On the drive back to the city, our bus was pulled over in what appeared to be a random traffic stop. I was sitting right behind the driver and saw him submit documentation for himself and for our bus. The policeman was not satisfied by what he saw and he made the driver get out. Our driver stayed calm and cool, but after lots of hand waving conversation, the matter did not appear to be resolved. Celso got out to join the conversation, but nothing seemed to change. We were there for almost half an hour, when they finally returned to the bus tight-lipped. When we asked whether they had had to pay a bribe, their response was very non-committal.

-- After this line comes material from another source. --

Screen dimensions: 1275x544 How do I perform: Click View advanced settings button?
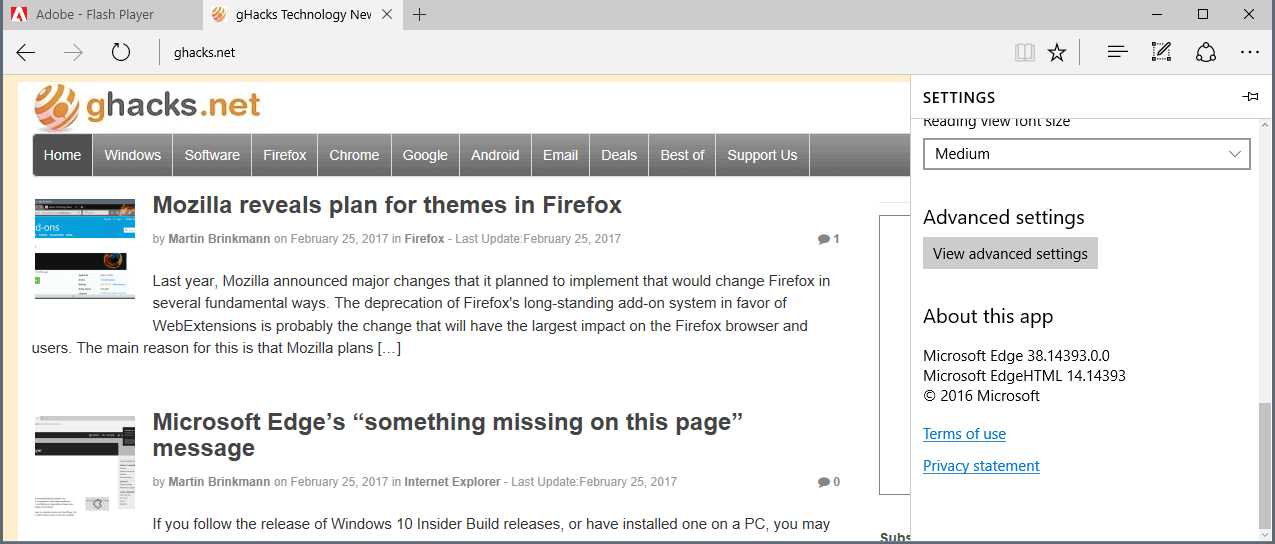[1010, 254]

Then Celso took us to another market. We feel like market professionals by now, but when he said we had to be very open-minded there, we knew we were in for another adventure. We have seen various pharmaceutical herbs for sale, but we stepped it up a bit and got a treatment for whatever ails us from healing ladies who had an “office” under the market stairs. First they slapped us all over our bodies and faces with bundles of herbs. Then they took an egg and rubbed it all over our bodies. It felt like a bad day at TSA. They even lifted up our shirts so they could rub our bellies. Susan was next to me and her “doctor” was about 45 seconds ahead of mine with the treatment. She screamed as the lady sipped from a bottle of liquid and spit it all over her back. Even though I knew what was coming, I screamed as the cold liquid hit me. She spit in our hair and on our chests and bellies. Celso had told them not to spit on our faces, which is the normal course of treatment. Then they took ashes and rubbed them on the front and back of our heads and the front and back of our torsos. The Ecuadorian version of Ash Wednesday. Then they cracked open the egg they had rubbed us with and made a diagnosis about what was wrong with us from the looks of the raw egg in the glass. Sometimes they rub you with a guinea pig and cut it open and make predictions based on the appearance of its entrails. You can’t make this stuff up, folks!